- _BRANO DI TESTO_:

■ ■ ■

Queste sono le storie di Karim e Desmond raccolte dagli operatori che lavorano al numero verde per Richiedenti asilo e rifugiati.

 

LA STORIA DI KARIM

Come mi chiamo? Karim.
Quanti anni ho? 32.
Da dove vengo? Dal Senegal, più precisamente dalla Casamance.
Qual è la mia storia? Da quando sono nato mi manca il respiro.

Il giorno in cui ho compiuto 10 anni il mio Paese è entrato in guerra con sé stesso. Nella regione in cui vivevo, a Casamance, è iniziato un conflitto tra i militari del Governo e quelli legati al partito dell’opposizione. A partire da quel giorno, la violenza non ha mai più lasciato le strade e le piazze della mia città provocando migliaia di morti e sfollati.
Mi mancava il respiro. Sono cresciuto e, da adolescente, correndo per tornare verso casa dalla mia famiglia, mi sentivo di svenire. I miei genitori pensavano fosse per la condizione che vivevamo, per quello che accadeva ogni giorno intorno a noi. Un giorno sono riusciti a portarmi da un medico. Gli ospedali, in quel periodo, erano pieni di persone ferite a causa dal conflitto. Mi mancava il respiro e quel giorno ho capito il perché.

Dal Senegal alla Libia, col respiro che mancava.
Sono nato senza il diaframma, il muscolo che permette di respirare ed espirare correttamente. Avrei dovuto sottopormi a terapie, curarmi, essere seguito da un medico ma nel mio Paese il sistema sanitario non garantiva queste cure, nessuno era in grado di aiutarmi. Intanto il conflitto continuava e tutti noi, anche chi non era parte di un gruppo politico o militare, avrebbe dovuto armarsi e combattere. Io non volevo. Così, col tempo, mettendo da parte dei soldi ho deciso di iniziare il viaggio per scappare dal mio Paese, alla ricerca di protezione, di pace e una vita dignitosa. Dal Senegal, passando dall’Algeria, sono arrivato in Libia. Continuava a mancarmi il respiro.

L’arrivo in Italia.
Da lì sono partito, insieme ad altri, per arrivare in Italia. Arrivato in Italia ho cercato un posto dove potessero curarmi. Non avevo più soldi con me, ero solo e non sapevo cosa mi sarebbe accaduto. Mi sono presentato presso un ospedale: da quel momento sono diventato un caso di studio per i medici. Ricoverato, sono stato sottoposto a terapie e a un intervento per una parziale ricostruzione. Il personale medico continuava a non capire come avessi fatto a sopravvivere tutti quegli anni senza respiro.
Sono stati loro ad informarmi dei miei diritti e ad aiutarmi a chiedere asilo. Ora lavoro come interprete con contratti di collaborazione a progetto. E mi è tornato il respiro.

■ ■ ■

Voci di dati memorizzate
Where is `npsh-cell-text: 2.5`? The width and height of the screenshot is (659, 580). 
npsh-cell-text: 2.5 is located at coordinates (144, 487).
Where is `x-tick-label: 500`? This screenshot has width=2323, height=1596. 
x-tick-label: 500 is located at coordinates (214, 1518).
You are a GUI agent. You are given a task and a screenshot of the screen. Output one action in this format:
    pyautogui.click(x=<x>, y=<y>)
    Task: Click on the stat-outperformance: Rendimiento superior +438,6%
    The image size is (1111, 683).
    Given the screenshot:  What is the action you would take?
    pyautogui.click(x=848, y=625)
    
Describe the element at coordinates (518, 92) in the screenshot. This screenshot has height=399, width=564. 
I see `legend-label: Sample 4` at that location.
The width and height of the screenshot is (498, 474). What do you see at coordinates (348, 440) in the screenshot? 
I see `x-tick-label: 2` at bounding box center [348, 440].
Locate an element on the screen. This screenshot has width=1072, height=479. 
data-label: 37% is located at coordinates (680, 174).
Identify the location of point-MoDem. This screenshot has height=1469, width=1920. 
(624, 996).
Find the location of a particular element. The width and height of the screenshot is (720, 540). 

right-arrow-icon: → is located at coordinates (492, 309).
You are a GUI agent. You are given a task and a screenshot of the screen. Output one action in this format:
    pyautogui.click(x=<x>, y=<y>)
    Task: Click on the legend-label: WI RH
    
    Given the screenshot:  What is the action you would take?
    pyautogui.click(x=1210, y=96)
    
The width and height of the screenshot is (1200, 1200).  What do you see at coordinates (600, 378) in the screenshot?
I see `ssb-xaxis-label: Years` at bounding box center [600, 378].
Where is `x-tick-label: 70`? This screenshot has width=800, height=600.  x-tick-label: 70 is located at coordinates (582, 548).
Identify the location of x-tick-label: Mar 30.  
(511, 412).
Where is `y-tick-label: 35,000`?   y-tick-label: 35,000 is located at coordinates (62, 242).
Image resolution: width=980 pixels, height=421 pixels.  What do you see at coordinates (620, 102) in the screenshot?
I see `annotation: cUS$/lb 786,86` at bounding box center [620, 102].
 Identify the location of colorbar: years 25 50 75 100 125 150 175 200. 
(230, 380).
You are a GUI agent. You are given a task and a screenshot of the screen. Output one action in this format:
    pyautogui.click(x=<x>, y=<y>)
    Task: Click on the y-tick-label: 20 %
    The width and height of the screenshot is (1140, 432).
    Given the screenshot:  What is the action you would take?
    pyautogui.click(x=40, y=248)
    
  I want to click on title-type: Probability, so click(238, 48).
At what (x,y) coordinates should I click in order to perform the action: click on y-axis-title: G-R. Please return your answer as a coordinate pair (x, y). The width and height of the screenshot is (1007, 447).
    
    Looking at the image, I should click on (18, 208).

■ ■ ■

Come potrebbe andare avanti il testo con le storie di Karim e Desmond? Proseguilo tu, partendo subito dopo l'ultima frase.

LA STORIA DI DESMOND

Come mi chiamo? Desmond.
Quanti anni ho? 30.
Da dove vengo? Dalla Nigeria, più precisamente dall’Edo State.
Qual è la mia storia? Ho lasciato la Nigeria nel 2008 dopo aver subito torture a causa dell’appartenenza religiosa di mio padre, che era un componente della setta degli Ogboni. Dopo la sua morte, avrei dovuto prendere il suo posto. A causa del mio rifiuto e di quello di mia madre, siamo stati rapiti e torturati. Quando avevo 17 anni sono stato appeso con le mani legate e bastonato ripetutamente alle anche e alle ginocchia. Quando siamo riusciti a scappare, mia madre ha usato tutti i nostri risparmi per acquistare un visto per uscire dalla Nigeria. L’unico disponibile era quello per la Siria. Ma io volevo trovare protezione in un Paese dell’Unione Europea, dove poter curare le mie gambe. Così dalla Siria sono arrivato in Turchia. Dalla Turchia, nonostante le gambe a stento mi reggessero in piedi, ho intrapreso la rotta balcanica. Sono arrivato in Italia nel dicembre 2015. Ho chiesto subito asilo. Le mie gambe non mi reggevano più in piedi.

Due interventi chirurgici.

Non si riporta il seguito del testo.